Taux de survie élevés, malgré l'IRA

Dans le groupe “hospitalisation”, des vomissements ont été provoqués chez 35 sujets (36,5 %), dont 23 avec succès, 33 ont reçu du charbon activé (34 %), et tous ont reçu une fluidothérapie intraveineuse, avec un débit médian de 4 ml/kg/h. Dans le groupe “ambulatoire”, des vomissements ont été provoqués chez deux patients, dont un avec succès, deux patients ont reçu du charbon activé, et treize ont reçu des fluides sous-cutanés (15ml/kg). Concernant l'issue du traitement, le taux de survie variait significativement entre les deux groupes, atteignant 100 % chez les chats hospitalisés, contre 87,5 % pour ceux traités en ambulatoire. En revanche, la prévalence de l'IRA n'était pas significativement différente entre les deux groupes. Ainsi, 47 % (n=45) des chats hospitalisés ont présenté une IRA : 18 % (n=17) une IRA de grade I (créatininémie supérieure à 1,6 mg/dl, ou augmentée de 0,3mg/dl au cours du suivi), 28 % (n=27) une IRA de grade II, et 1 chat une IRA de grade III. Chez les animaux traités en ambulatoire, 44 % (n=7) ont présenté une IRA : 19 % (n=3) une IRA de grade I et 25 % (n=4) une IRA de grade II. Point important : aucun chat de la population étudiée ne présentait d'IRA de grade IV (créatininémie > 5mg/dl). Pour les auteurs, ce résultat suggère une faible prévalence des lésions rénales sévères dans les cas d'exposition au lys.
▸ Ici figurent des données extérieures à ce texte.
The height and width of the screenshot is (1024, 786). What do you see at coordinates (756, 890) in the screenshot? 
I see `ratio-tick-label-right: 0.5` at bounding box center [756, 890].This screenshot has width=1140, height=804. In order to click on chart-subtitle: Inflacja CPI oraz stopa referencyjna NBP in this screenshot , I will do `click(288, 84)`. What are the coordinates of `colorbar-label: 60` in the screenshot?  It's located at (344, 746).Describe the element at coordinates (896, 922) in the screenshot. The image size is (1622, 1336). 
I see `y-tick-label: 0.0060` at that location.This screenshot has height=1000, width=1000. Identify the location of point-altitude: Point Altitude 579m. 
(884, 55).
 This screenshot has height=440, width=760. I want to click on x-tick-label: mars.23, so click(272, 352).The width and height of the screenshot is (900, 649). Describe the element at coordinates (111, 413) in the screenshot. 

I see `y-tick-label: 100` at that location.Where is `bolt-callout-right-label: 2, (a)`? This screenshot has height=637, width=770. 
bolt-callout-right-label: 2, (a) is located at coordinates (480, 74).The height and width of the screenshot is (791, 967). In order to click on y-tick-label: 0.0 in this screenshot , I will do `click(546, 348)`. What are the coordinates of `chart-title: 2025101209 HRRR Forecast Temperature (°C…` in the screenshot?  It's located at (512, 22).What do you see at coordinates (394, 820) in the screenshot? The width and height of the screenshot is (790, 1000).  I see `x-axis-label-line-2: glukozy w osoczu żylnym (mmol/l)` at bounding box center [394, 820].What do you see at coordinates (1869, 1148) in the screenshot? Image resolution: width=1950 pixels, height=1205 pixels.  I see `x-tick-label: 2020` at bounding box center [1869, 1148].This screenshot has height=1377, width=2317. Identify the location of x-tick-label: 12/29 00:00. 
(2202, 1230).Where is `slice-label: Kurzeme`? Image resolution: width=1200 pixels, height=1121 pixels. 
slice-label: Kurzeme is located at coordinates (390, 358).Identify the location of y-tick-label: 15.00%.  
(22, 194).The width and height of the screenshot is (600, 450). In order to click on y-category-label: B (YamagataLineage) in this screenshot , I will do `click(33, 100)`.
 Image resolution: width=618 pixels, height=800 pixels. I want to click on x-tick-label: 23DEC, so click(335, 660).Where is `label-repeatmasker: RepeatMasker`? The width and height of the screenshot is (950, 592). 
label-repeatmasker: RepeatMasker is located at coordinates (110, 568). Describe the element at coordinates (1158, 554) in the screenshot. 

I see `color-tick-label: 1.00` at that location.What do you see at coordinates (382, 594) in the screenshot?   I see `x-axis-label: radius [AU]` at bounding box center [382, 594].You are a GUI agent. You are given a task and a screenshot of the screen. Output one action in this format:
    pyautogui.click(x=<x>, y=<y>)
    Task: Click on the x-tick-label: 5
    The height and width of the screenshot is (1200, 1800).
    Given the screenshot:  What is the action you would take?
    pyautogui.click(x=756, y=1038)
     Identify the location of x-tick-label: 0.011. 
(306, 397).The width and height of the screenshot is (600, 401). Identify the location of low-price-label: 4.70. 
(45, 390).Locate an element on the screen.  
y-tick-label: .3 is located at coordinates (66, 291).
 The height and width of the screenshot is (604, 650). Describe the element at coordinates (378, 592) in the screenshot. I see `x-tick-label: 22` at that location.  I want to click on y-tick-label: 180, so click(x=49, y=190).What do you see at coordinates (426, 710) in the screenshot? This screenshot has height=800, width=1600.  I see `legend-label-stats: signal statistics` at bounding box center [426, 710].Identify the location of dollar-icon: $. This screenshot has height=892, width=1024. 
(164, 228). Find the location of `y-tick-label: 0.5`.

Prudence dans l'extrapolation de ces résultats

Cette étude visait également à identifier les facteurs de risque de développement d'une IRA en cas d'exposition au lys chez le chat (âge, sexe, caractère suspecté ou avéré de l'intoxication, vomissements provoqués, administration de charbon activé, fluidothérapie sous-cutanée, durée d'hospitalisation). Finalement, aucune association statistiquement significative n'a été mise en évidence. Les auteurs invitent par ailleurs à la prudence dans l'interprétation de leurs résultats. Ainsi, l'inclusion des cas d'exposition suspectée (et pas uniquement avérée), et l'exclusion des patients présentés plus de 48 heures après l'exposition au lys, a pu influencer les taux de survie, globalement excellents, observés dans les deux groupes, ainsi que l'absence de cas d'IRA de grade IV dans la population étudiée.